*The records*.
<<<<
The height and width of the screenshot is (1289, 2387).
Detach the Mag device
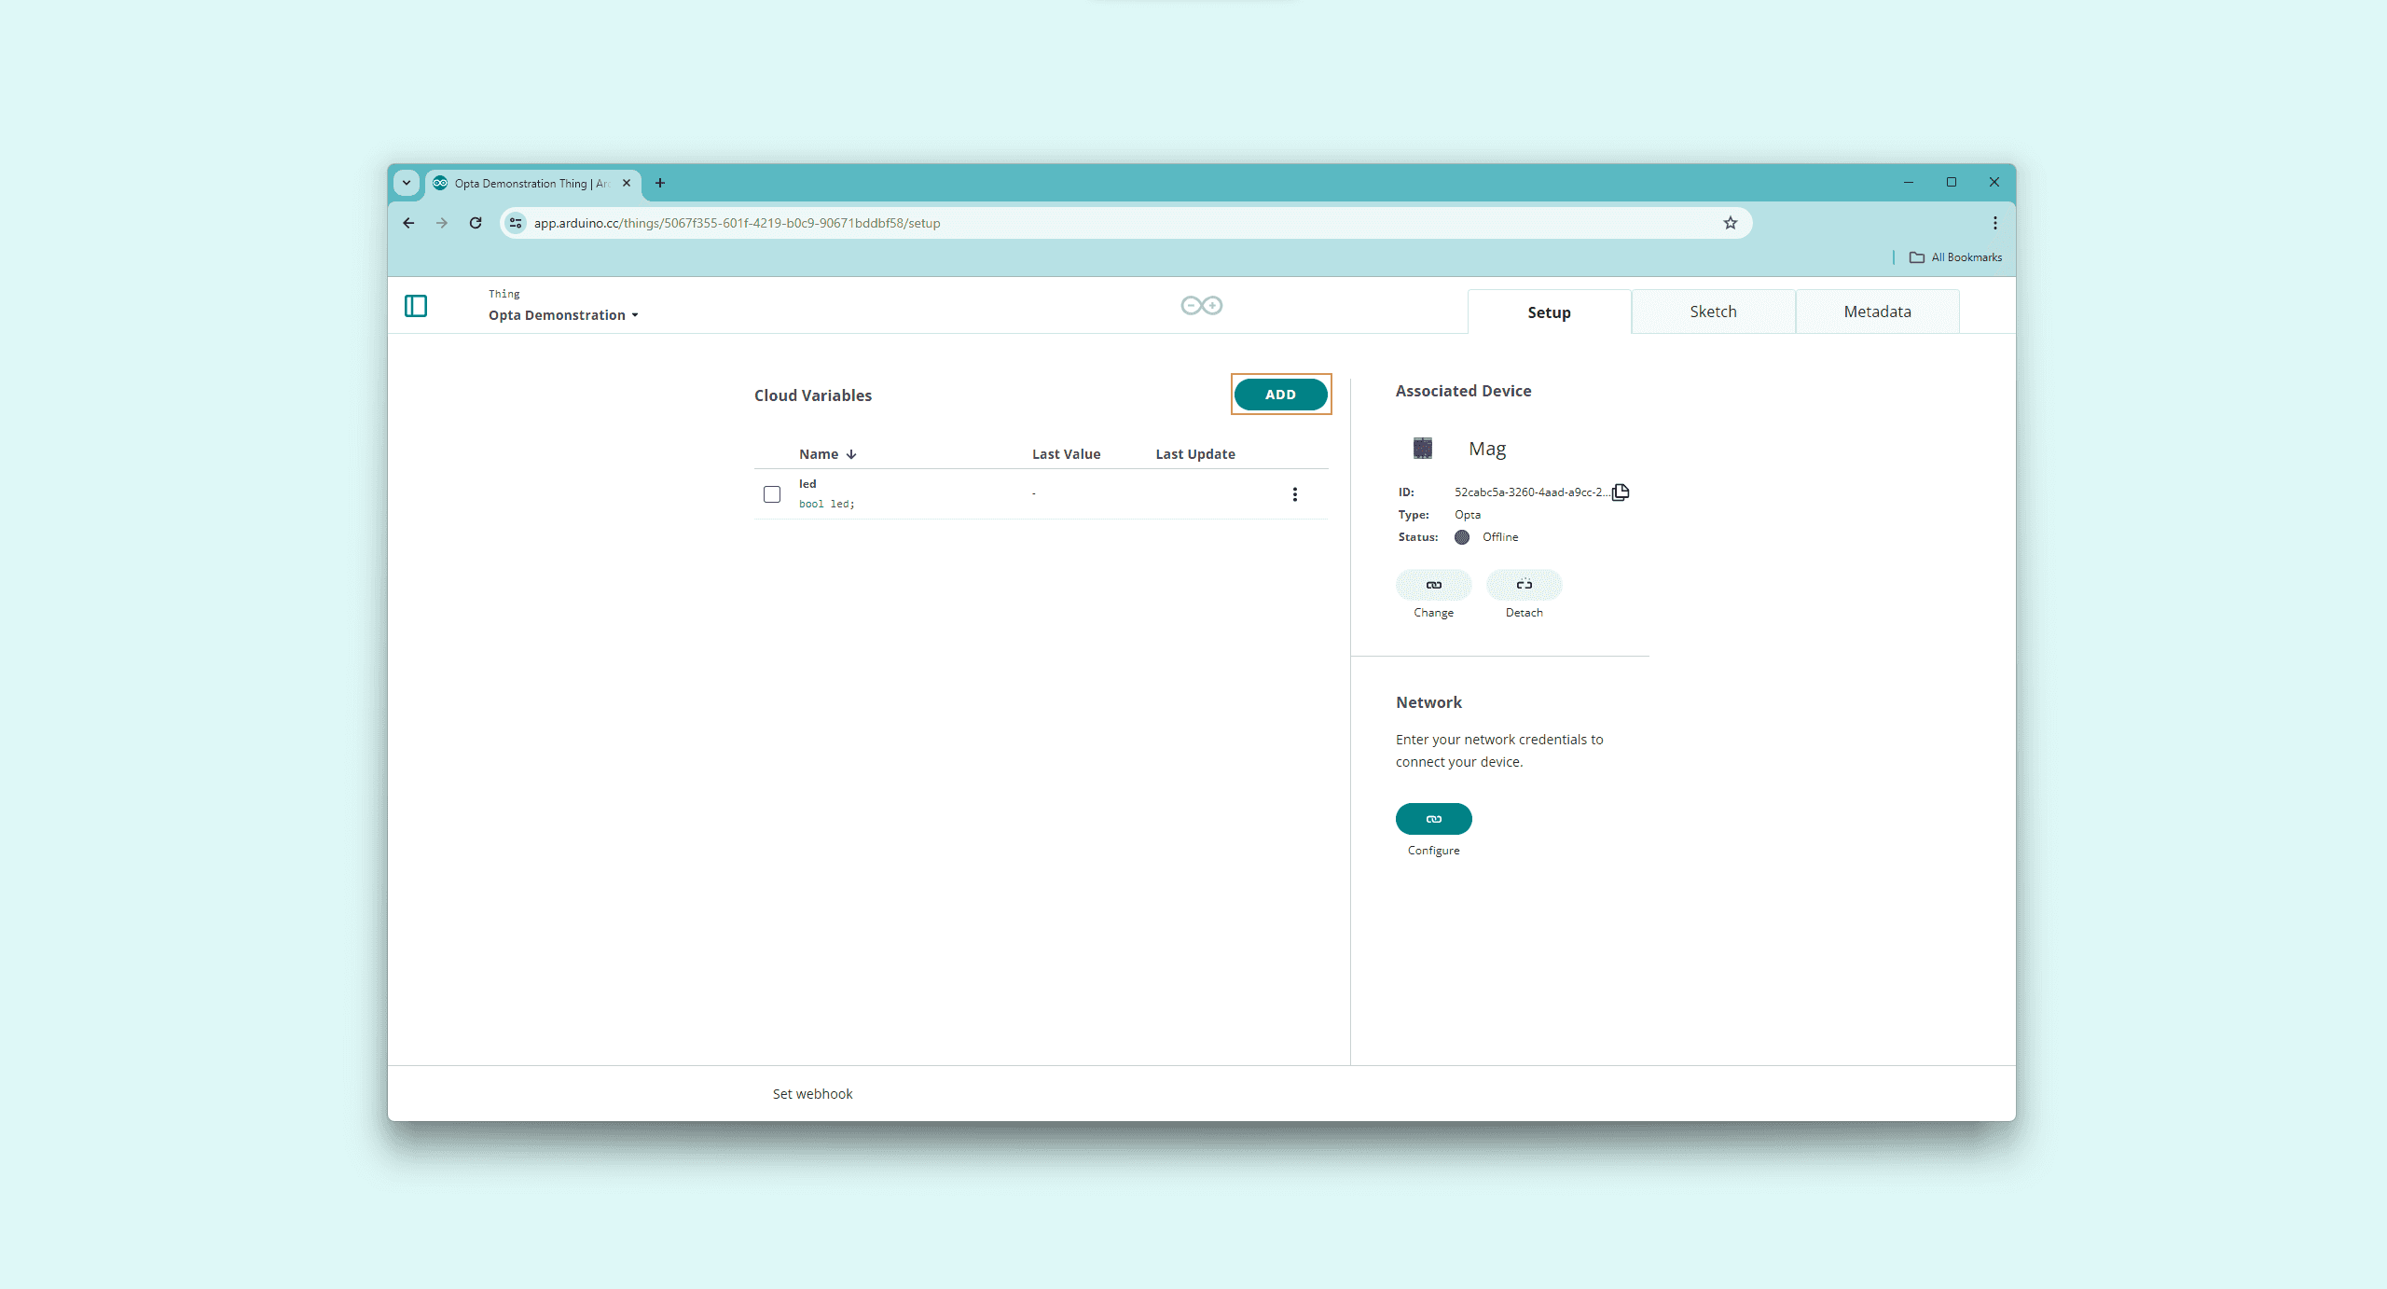click(1524, 584)
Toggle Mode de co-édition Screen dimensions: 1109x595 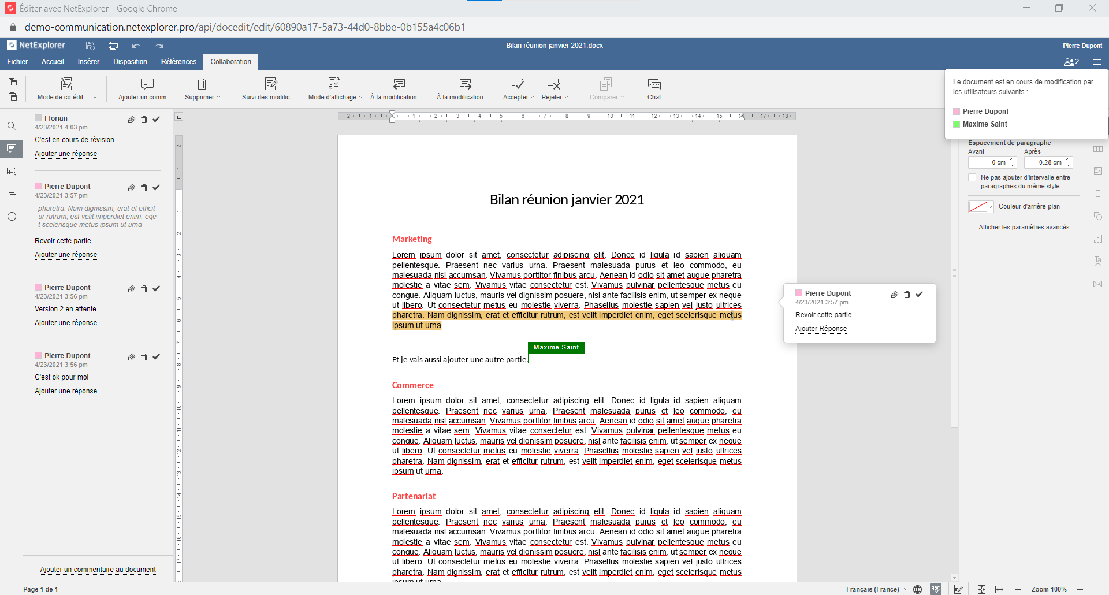point(65,88)
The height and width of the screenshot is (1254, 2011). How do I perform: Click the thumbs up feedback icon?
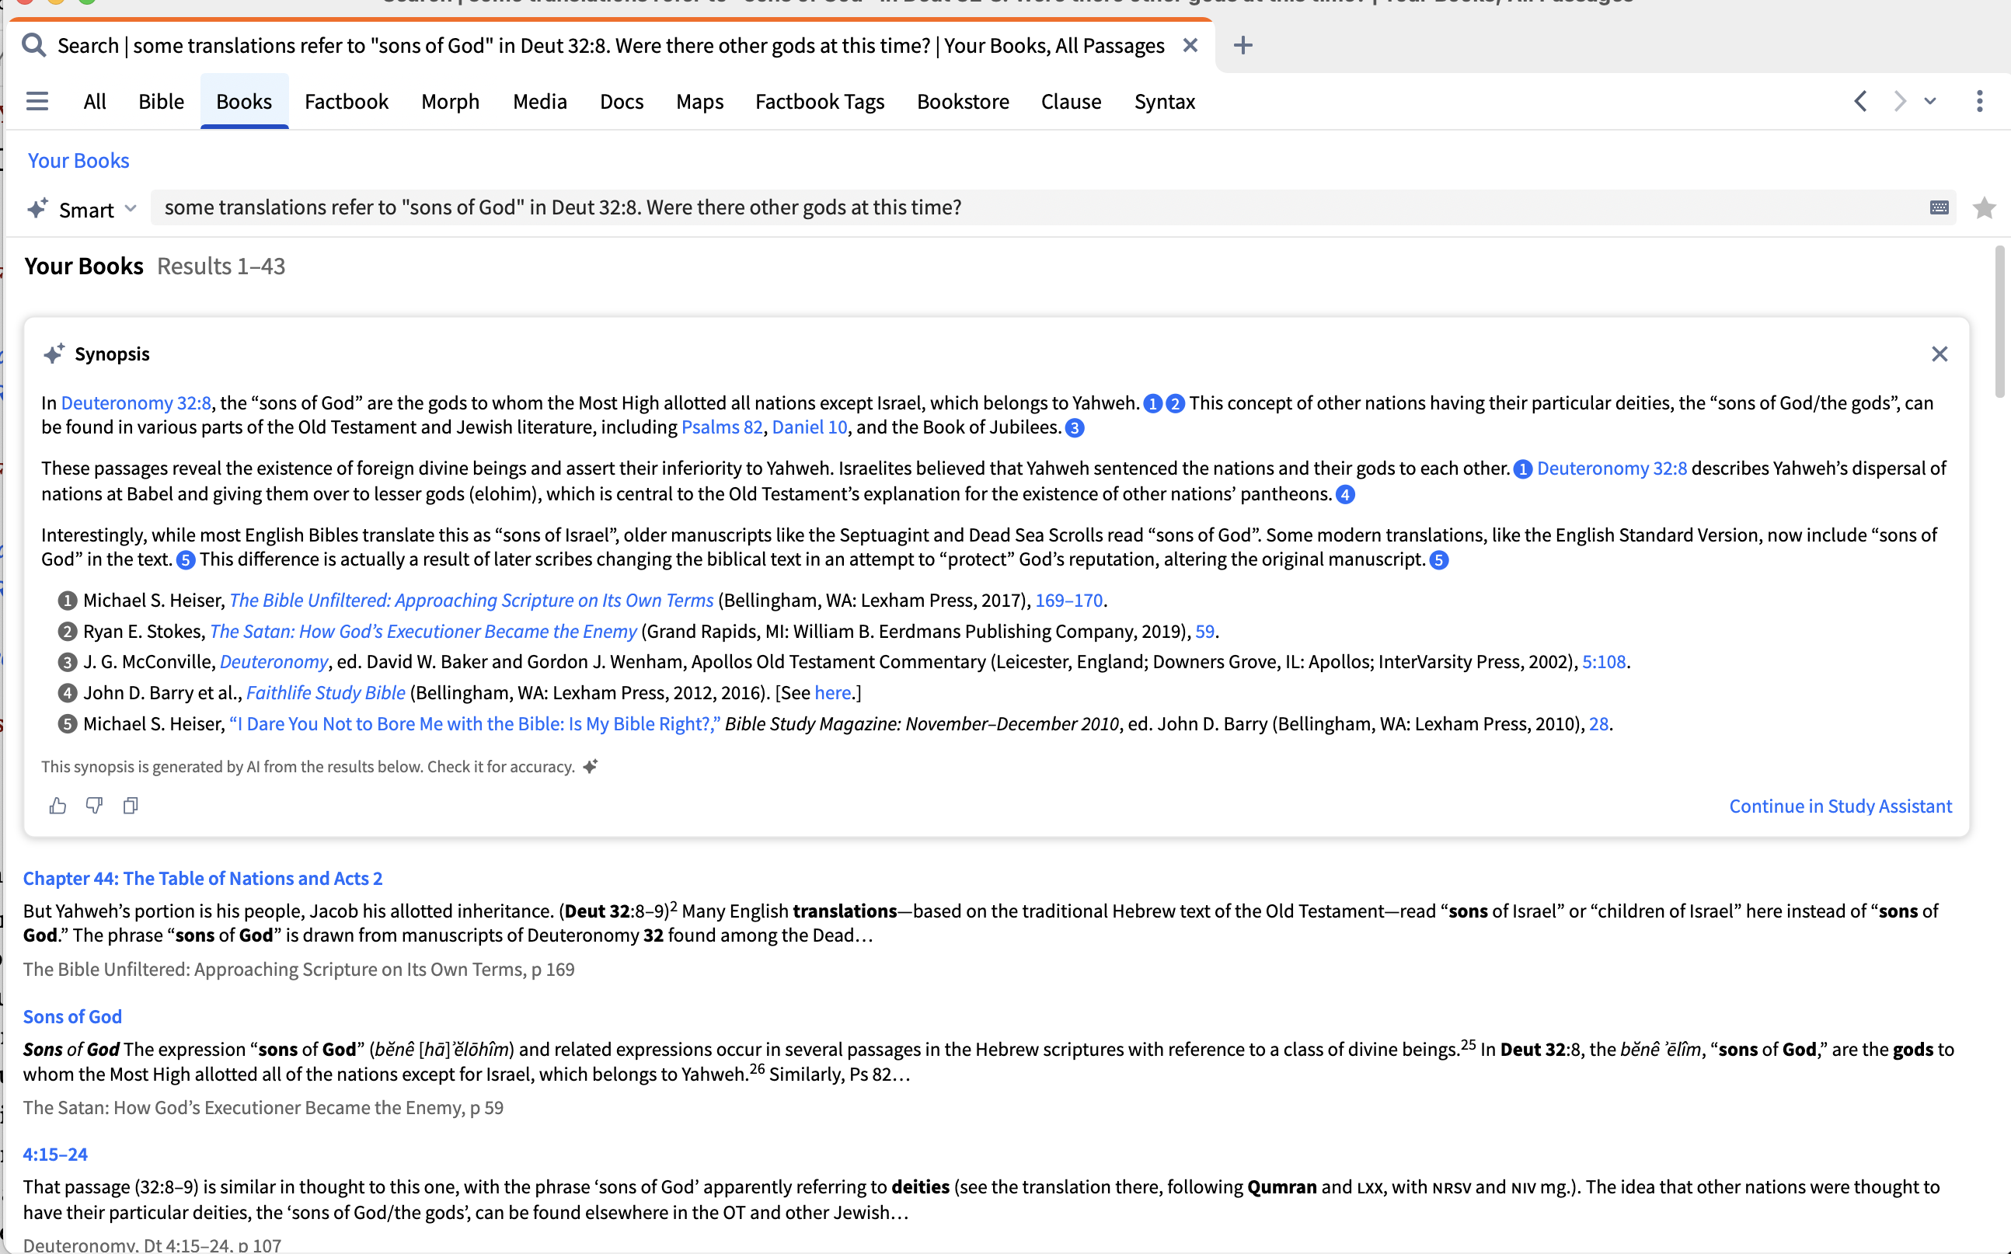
>>>>
*Requirement*. Some lines in the data above hold the string "screenshot". Find and copy each of them.

*Exercise answer*.
The height and width of the screenshot is (1289, 2387).
The height and width of the screenshot is (1254, 2011). How do I perform: Click the thumbs up feedback icon?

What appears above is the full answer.